Author information
1Department of Internal Medicine I, University Medical Center of the Johannes Gutenberg-University, Mainz, Germany.
2Cirrhosis Center Mainz (CCM), University Medical Center of the Johannes Gutenberg-University, Mainz, Germany.
3Department of Medicine, University of Padova, Padova, Italy.
4Department of Translational and Precision Medicine, Sapienza University of Rome, Rome, Italy.
5Department of Gastroenterology and Hepatology, Hospital of South West Jutland, Esbjerg, Denmark.
6Department of Medicine I, University Hospital Schleswig-Holstein, Lübeck, Germany.
7Department of Internal Medicine, Division of Gastroenterology and Hepatology, University of Michigan, Ann Arbor, Michigan, USA.
8Service d'hépato-gastroentérologie, Hôpital Pitié-Salpêtrière Assistance Publique Hôpitaux de Paris, Sorbonne Université, Paris, France.
9Department of Medicine, Diakonie Hospital Jung-Stilling, Siegen, Germany.
10Chronobiology Section, Faculty of Health and Medical Sciences, University of Surrey, Guildford, UK.
Abstract
Background and aims: Minimal hepatic encephalopathy (MHE) is a frequent complication in patients with liver cirrhosis.
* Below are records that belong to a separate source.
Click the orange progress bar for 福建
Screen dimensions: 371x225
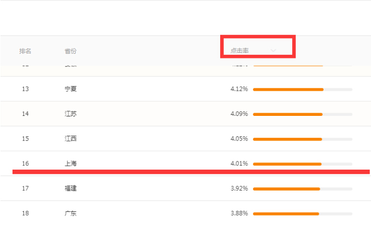pos(286,189)
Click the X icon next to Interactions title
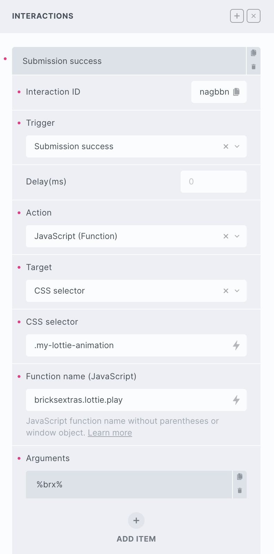 (x=254, y=16)
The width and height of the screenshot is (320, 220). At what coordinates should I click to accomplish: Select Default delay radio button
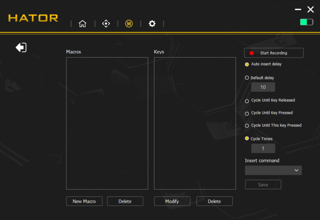coord(247,78)
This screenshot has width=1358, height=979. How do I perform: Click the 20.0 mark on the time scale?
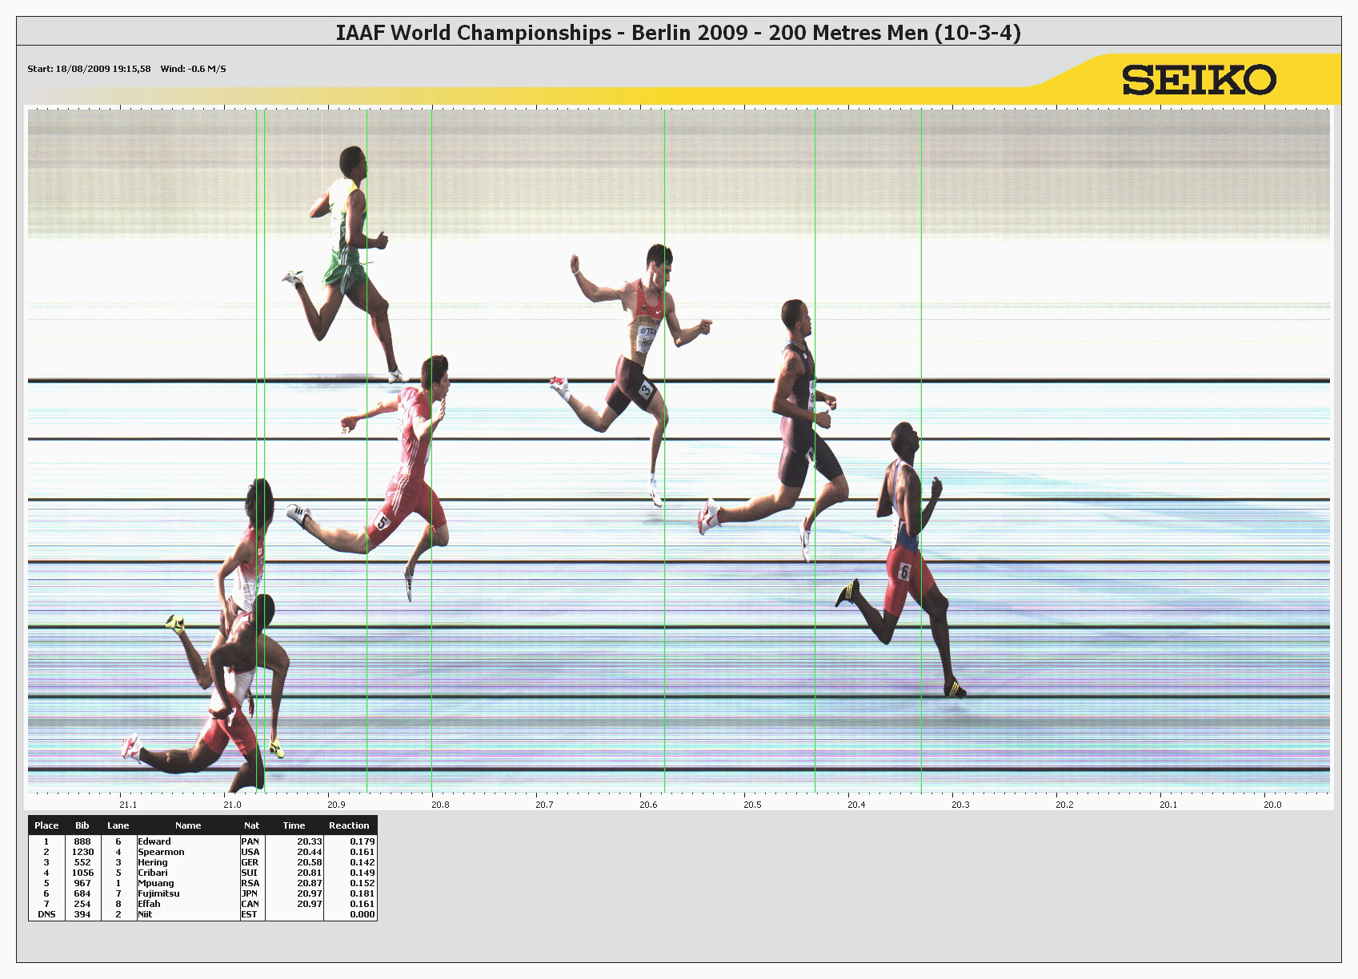pyautogui.click(x=1272, y=805)
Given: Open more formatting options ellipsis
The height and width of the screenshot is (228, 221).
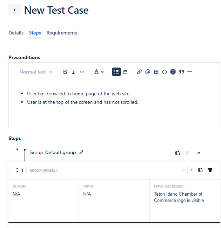Looking at the screenshot, I should [x=82, y=72].
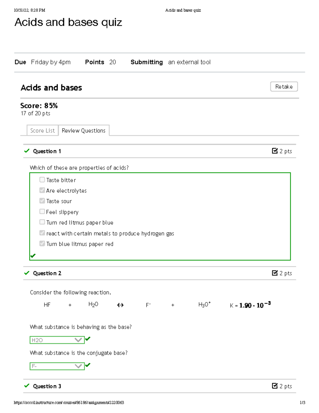Click green checkmark next to H2O dropdown
Screen dimensions: 319x413
click(x=88, y=339)
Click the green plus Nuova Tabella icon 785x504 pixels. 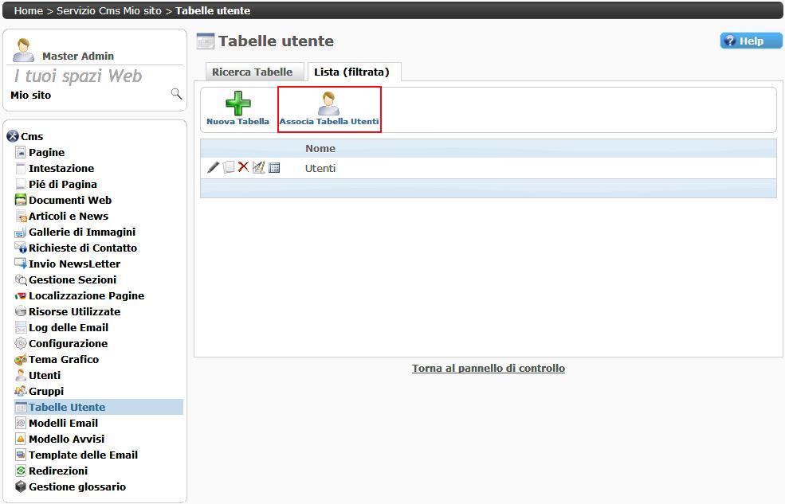click(237, 104)
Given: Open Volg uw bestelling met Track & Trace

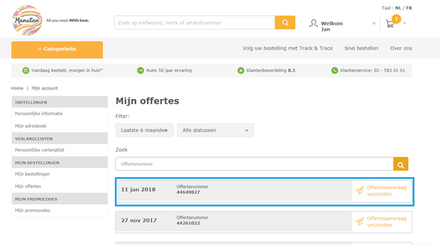Looking at the screenshot, I should point(288,48).
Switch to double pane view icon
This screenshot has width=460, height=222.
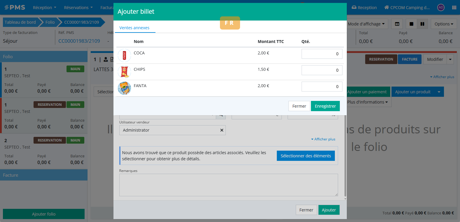coord(422,24)
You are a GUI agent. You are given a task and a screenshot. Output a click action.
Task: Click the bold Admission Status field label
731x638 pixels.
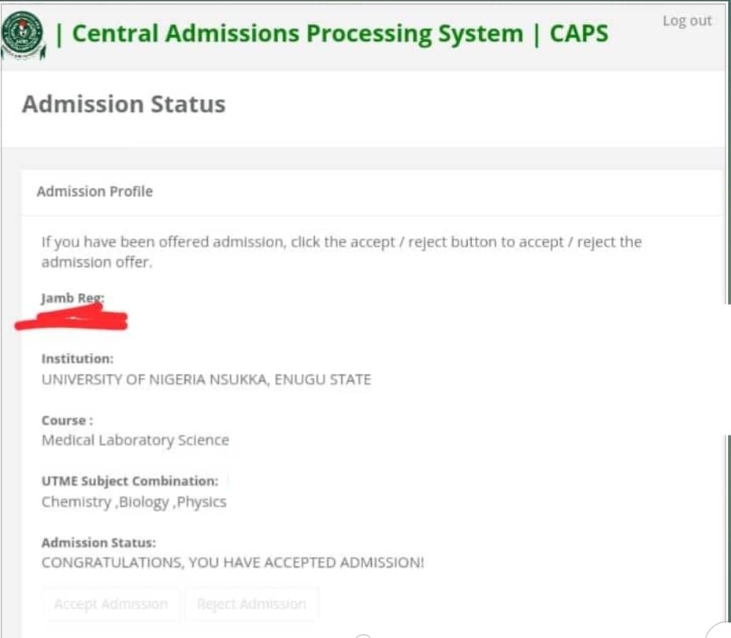pos(98,543)
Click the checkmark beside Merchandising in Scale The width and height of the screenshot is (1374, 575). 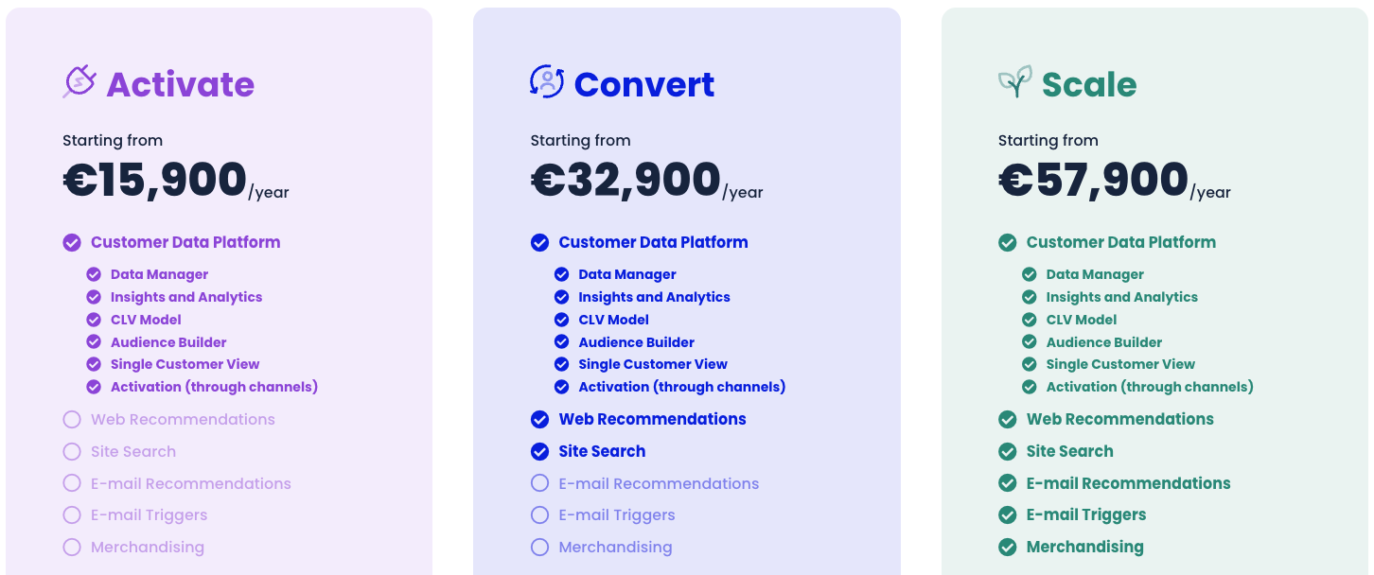click(x=1007, y=547)
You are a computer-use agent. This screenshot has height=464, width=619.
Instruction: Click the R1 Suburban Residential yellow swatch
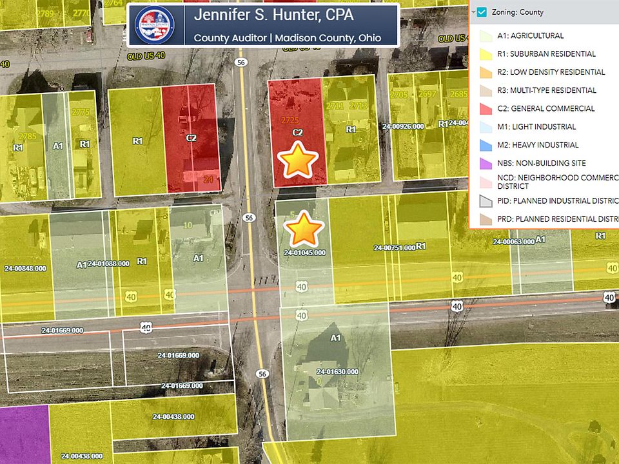point(486,54)
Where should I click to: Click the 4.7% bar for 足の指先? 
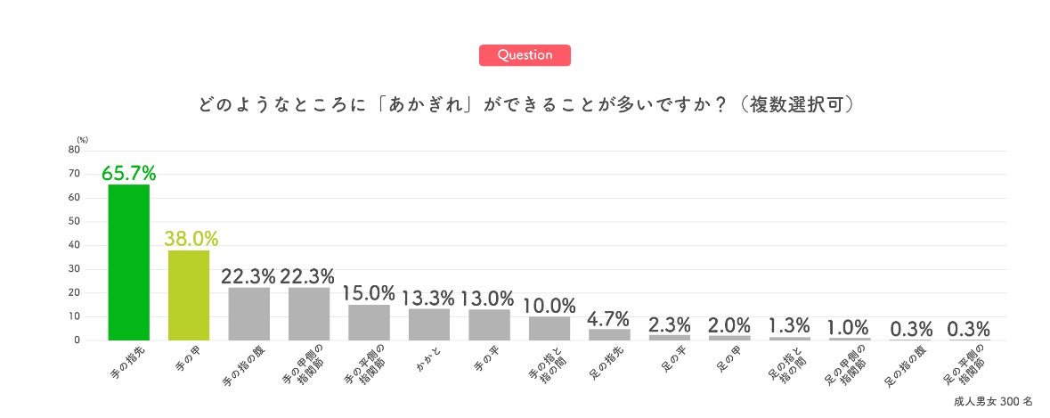(609, 334)
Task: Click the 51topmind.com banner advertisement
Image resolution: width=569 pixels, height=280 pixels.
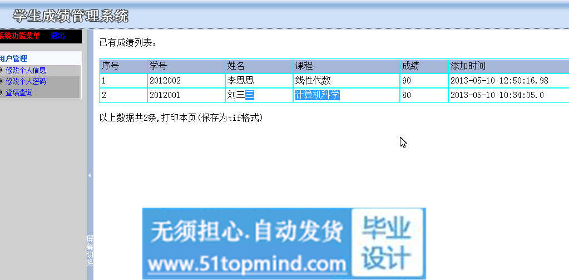Action: pyautogui.click(x=284, y=243)
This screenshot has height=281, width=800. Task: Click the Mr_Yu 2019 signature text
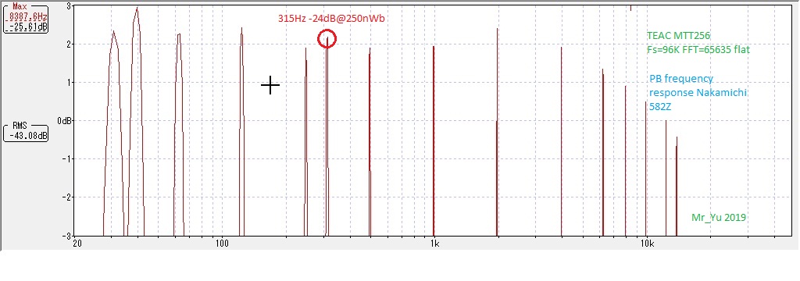719,217
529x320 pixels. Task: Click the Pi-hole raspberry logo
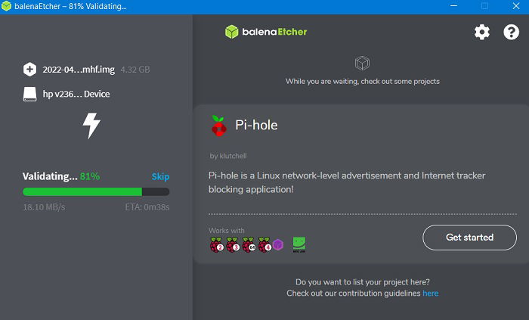click(x=218, y=126)
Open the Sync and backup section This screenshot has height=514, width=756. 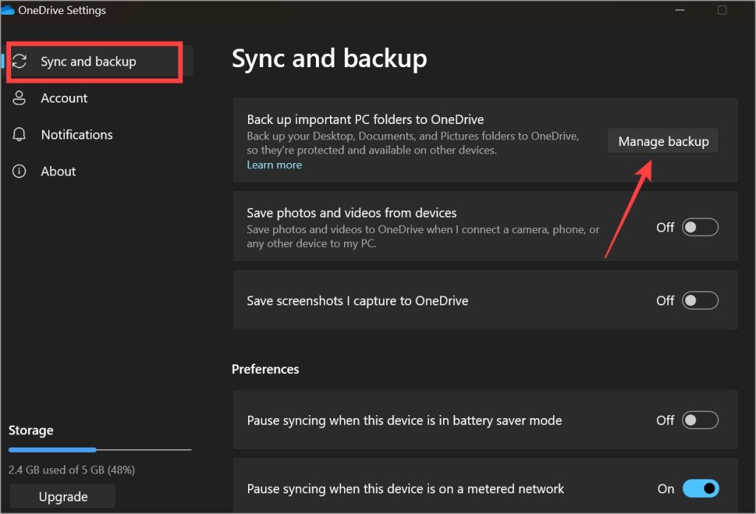[89, 61]
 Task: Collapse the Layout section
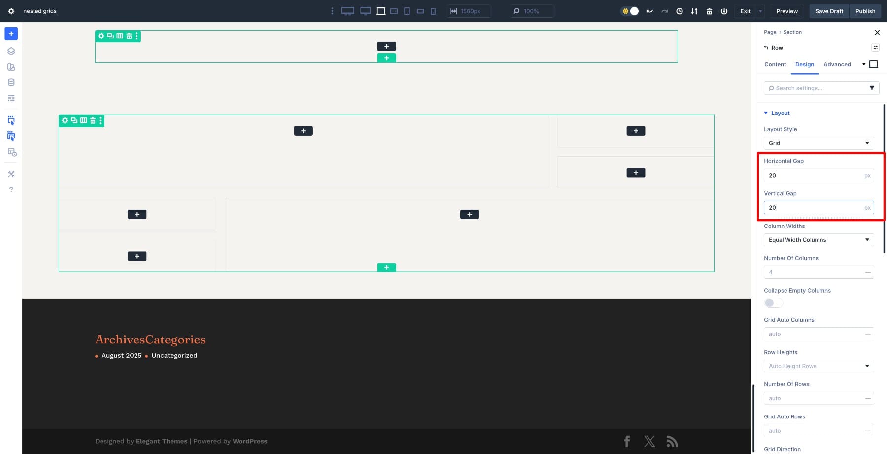tap(780, 113)
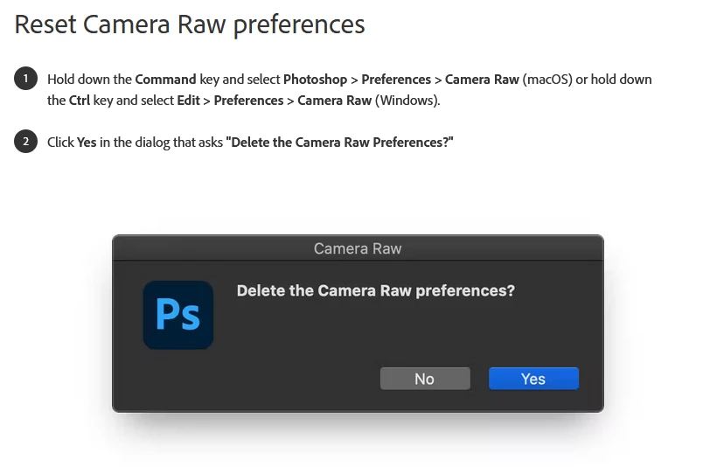
Task: Click the bold Command word in step 1
Action: (x=166, y=79)
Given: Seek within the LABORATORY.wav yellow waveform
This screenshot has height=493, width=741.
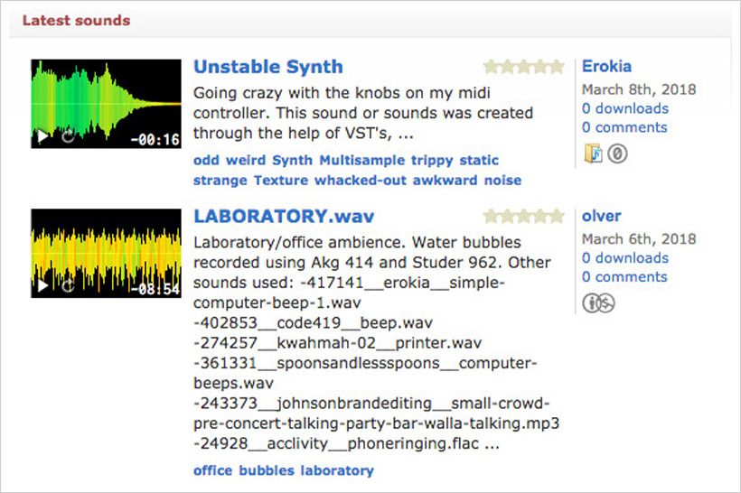Looking at the screenshot, I should [x=106, y=253].
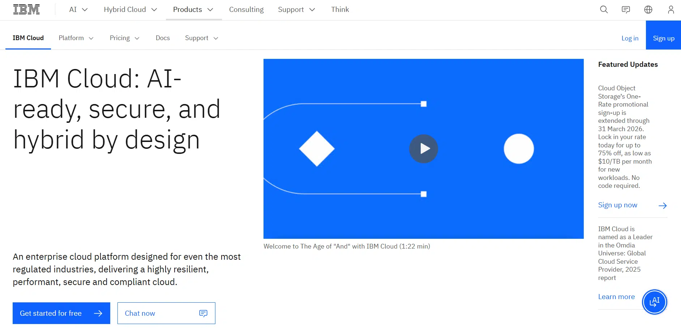Open the Products dropdown menu
The image size is (681, 328).
[x=193, y=10]
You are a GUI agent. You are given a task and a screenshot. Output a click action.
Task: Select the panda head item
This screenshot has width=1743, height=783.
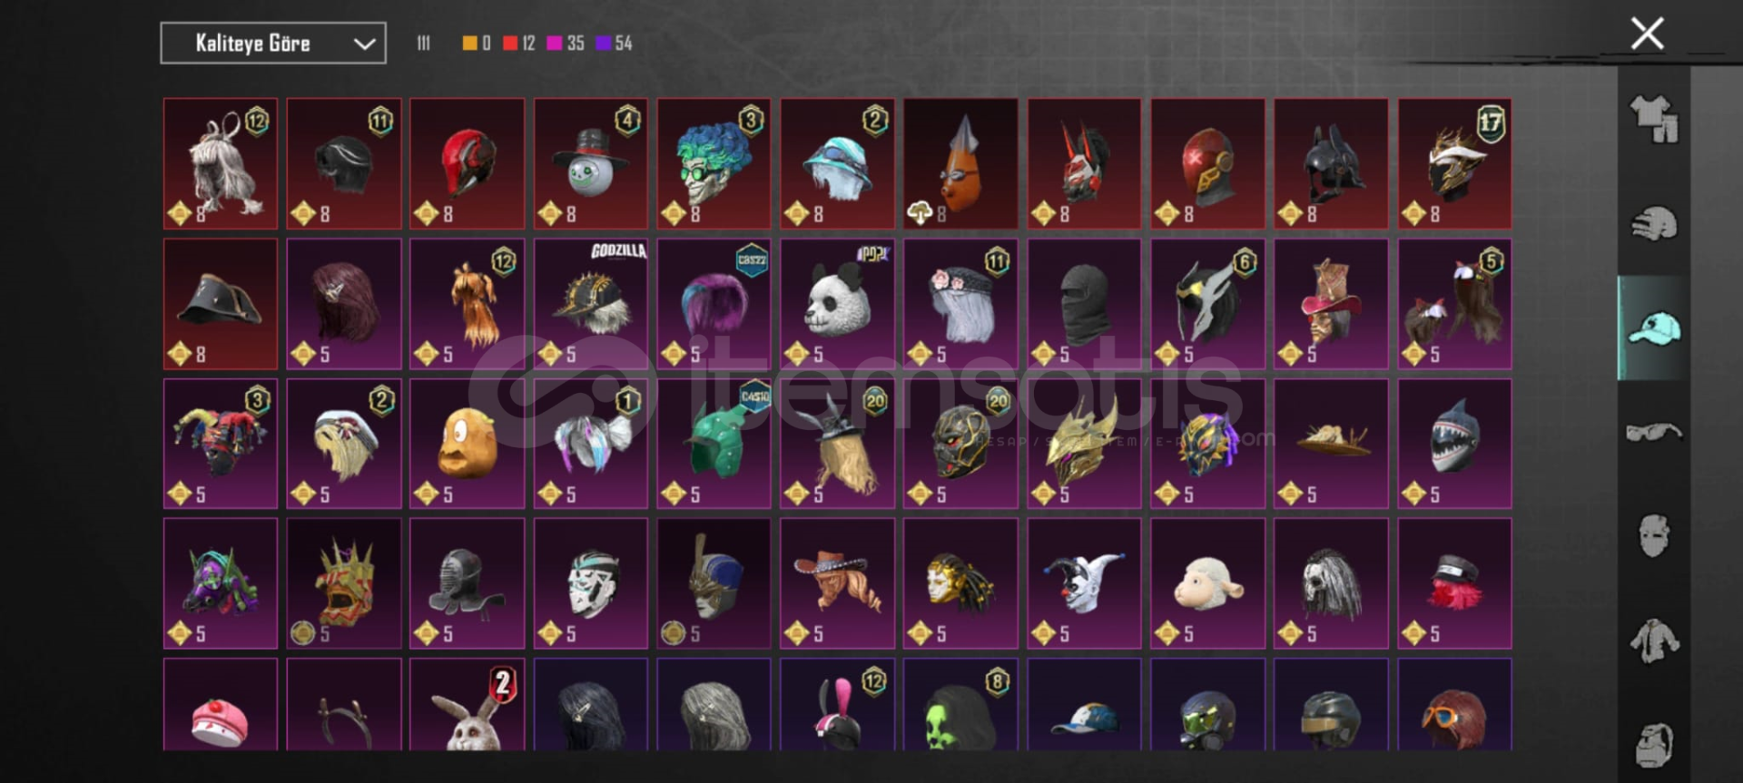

Its impact on predicting the development of overt hepatic encephalopathy (OHE) and survival has not been studied in large multicenter studies.
Methods: Data from patients recruited at eight centers across Europe and the United States were analyzed. MHE was detected using the psychometric hepatic encephalopathy score (PHES). A subset was also tested with the simplified animal naming test (S-ANT1). Patients were followed for OHE development and death/liver transplantation (LTx).
Results: A total of 1462 patients with a median model of end-stage liver disease of 11 were included (Child-Pugh (CP) stages: A 47%/B 41%/C 12%). Median follow-up time was 19 months, during which 336 (23%) patients developed an OHE episode and 464 (32%) reached the composite end point of death/LTx (369 deaths, 95 LTx). In multivariable analyses, MHE (defined by PHES) was associated with the development of OHE (subdistribution hazard ratio 1.74, p < 0.001) and poorer LTx-free survival (hazard ratio 1.53, p < 0.001) in the total cohort as well as in the subgroup of patients without a history of OHE. In subgroup analyses, MHE (defined by PHES) was associated with OHE development in patients with CP B, whereas there was no association in patients with CP A or C. In the subgroup of patients with available S-ANT1, MHE (defined by S-ANT1) was independently associated with OHE development. Combined testing (PHES+S-ANT1) was superior to single testing for predicting OHE and poorer LTx-free survival.
Conclusions: This large multicenter study demonstrates that screening for MHE is a useful tool for predicting OHE and poorer survival.